Allow callers with CAP_NET_ADMIN to retrieve file descriptors from a
sockmap and sockhash. O_CLOEXEC is enforced on all fds.
Without this, it's difficult to resize or otherwise rebuild existing
sockmap or sockhashes.
Suggested-by: Jakub Sitnicki <[email protected]>
Signed-off-by: Lorenz Bauer <[email protected]>
---
net/core/sock_map.c | 19 +++++++++++++++++++
1 file changed, 19 insertions(+)
diff --git a/net/core/sock_map.c b/net/core/sock_map.c
index 03e04426cd21..3228936aa31e 100644
--- a/net/core/sock_map.c
+++ b/net/core/sock_map.c
@@ -347,12 +347,31 @@ static void *sock_map_lookup(struct bpf_map *map, void *key)
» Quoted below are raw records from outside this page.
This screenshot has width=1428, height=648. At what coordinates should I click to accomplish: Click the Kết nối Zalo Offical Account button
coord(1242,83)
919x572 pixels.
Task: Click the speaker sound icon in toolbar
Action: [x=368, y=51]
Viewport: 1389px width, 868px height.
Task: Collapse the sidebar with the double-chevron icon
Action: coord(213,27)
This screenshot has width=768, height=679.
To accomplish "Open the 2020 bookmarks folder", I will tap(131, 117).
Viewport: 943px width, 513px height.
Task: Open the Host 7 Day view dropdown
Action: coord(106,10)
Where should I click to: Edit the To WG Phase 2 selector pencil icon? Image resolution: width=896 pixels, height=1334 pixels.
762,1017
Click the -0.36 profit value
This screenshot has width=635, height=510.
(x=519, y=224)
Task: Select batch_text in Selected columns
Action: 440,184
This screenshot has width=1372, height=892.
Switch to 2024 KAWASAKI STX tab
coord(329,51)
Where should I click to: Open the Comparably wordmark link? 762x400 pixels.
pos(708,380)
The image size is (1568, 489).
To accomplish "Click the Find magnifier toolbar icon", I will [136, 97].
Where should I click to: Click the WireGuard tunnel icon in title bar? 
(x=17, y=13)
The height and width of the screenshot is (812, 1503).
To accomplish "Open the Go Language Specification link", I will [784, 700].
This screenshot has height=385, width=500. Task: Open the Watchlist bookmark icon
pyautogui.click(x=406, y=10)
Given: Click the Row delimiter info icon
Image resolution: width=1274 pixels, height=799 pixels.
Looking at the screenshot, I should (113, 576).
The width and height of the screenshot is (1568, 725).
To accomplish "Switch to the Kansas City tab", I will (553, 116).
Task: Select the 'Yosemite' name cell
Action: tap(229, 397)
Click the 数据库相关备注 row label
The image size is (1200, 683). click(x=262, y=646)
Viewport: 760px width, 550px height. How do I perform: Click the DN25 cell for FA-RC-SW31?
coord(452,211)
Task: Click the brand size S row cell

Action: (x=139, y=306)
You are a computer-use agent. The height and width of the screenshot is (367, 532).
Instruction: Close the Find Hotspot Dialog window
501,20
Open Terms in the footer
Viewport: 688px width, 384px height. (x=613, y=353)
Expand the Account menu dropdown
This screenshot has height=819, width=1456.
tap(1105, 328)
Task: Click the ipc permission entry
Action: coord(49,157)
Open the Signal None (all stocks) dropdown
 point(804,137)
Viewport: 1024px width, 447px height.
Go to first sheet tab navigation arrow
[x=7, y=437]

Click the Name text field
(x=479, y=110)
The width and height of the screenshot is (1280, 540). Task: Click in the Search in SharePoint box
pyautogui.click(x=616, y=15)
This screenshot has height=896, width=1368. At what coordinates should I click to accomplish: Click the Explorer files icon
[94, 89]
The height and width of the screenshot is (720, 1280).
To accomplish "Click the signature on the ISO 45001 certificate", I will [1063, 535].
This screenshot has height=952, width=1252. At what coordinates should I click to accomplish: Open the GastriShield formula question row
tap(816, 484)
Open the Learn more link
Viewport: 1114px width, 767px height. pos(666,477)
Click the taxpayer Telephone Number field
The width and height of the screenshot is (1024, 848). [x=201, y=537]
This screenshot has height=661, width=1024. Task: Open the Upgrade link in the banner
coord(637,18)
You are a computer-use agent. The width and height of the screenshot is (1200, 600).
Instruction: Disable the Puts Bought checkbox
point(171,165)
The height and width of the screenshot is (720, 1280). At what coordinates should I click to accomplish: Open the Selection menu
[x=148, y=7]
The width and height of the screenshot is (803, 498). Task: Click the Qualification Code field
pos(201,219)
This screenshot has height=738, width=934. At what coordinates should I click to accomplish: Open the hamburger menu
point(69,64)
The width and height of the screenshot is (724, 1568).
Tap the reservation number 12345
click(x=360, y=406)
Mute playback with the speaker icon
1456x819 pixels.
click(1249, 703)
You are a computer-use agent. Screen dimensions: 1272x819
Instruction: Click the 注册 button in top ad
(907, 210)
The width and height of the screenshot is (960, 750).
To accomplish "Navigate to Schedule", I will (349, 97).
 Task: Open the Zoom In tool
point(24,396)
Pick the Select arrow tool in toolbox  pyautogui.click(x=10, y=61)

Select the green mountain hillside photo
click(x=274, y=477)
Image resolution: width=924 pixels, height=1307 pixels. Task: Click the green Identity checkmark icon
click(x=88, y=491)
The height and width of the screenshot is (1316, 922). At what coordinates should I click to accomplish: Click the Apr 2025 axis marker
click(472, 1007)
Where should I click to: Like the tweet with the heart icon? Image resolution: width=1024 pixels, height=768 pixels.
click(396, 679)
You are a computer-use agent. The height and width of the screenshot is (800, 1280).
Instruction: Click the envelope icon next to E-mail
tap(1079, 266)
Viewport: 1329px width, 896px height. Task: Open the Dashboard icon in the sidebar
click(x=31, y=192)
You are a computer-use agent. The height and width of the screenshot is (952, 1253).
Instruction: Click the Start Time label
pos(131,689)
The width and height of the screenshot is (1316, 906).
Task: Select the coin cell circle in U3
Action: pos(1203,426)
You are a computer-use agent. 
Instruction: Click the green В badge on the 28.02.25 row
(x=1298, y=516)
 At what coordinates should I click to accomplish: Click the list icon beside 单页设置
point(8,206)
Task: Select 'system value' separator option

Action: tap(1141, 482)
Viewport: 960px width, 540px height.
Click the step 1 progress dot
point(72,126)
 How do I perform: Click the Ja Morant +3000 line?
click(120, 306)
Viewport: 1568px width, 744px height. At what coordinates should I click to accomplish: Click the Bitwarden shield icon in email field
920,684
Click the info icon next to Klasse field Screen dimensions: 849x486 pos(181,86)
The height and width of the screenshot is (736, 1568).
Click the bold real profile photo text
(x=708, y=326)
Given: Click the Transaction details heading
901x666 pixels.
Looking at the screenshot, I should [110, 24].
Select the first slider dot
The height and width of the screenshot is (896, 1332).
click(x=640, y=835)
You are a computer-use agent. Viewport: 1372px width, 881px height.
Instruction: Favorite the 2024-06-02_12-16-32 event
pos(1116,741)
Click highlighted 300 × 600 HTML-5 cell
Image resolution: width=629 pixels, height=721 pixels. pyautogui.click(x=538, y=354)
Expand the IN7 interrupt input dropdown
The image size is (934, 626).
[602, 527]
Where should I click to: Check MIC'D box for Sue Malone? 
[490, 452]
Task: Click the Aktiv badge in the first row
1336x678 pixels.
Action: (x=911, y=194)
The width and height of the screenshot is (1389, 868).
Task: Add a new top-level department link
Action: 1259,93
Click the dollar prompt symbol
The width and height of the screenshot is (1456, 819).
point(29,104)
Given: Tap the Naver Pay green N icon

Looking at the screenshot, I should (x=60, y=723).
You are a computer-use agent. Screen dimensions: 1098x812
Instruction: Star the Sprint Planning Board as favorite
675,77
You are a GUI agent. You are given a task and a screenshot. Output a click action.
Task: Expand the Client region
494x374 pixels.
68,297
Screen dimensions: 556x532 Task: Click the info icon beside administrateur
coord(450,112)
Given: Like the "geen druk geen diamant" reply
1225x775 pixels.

static int __sock_map_copy_value(struct bpf_map *map, struct sock *sk,
void *value)
{
+ struct file *file;
+ int fd;
+
switch (map->value_size) {
case sizeof(u64):
sock_gen_cookie(sk);
*(u64 *)value = atomic64_read(&sk->sk_cookie);
return 0;
+ case sizeof(u32):
+ if (!capable(CAP_NET_ADMIN))
+ return -EPERM;
+
+ fd = get_unused_fd_flags(O_CLOEXEC);
+ if (unlikely(fd < 0))
+ return fd;
+
+ read_lock_bh(&sk->sk_callback_lock);
+ file = get_file(sk->sk_socket->file);
+ read_unlock_bh(&sk->sk_callback_lock);
+
+ fd_install(fd, file);
+ *(u32 *)value = fd;
+ return 0;
+
default:
return -ENOSPC;
}
--
2.20.1
Lorenz Bauer wrote:
> Allow callers with CAP_NET_ADMIN to retrieve file descriptors from a
> sockmap and sockhash. O_CLOEXEC is enforced on all fds.
>
> Without this, it's difficult to resize or otherwise rebuild existing
> sockmap or sockhashes.
>
> Suggested-by: Jakub Sitnicki <[email protected]>
> Signed-off-by: Lorenz Bauer <[email protected]>
> ---
> net/core/sock_map.c | 19 +++++++++++++++++++
> 1 file changed, 19 insertions(+)
>
> diff --git a/net/core/sock_map.c b/net/core/sock_map.c
> index 03e04426cd21..3228936aa31e 100644
> --- a/net/core/sock_map.c
> +++ b/net/core/sock_map.c
> @@ -347,12 +347,31 @@ static void *sock_map_lookup(struct bpf_map *map, void *key)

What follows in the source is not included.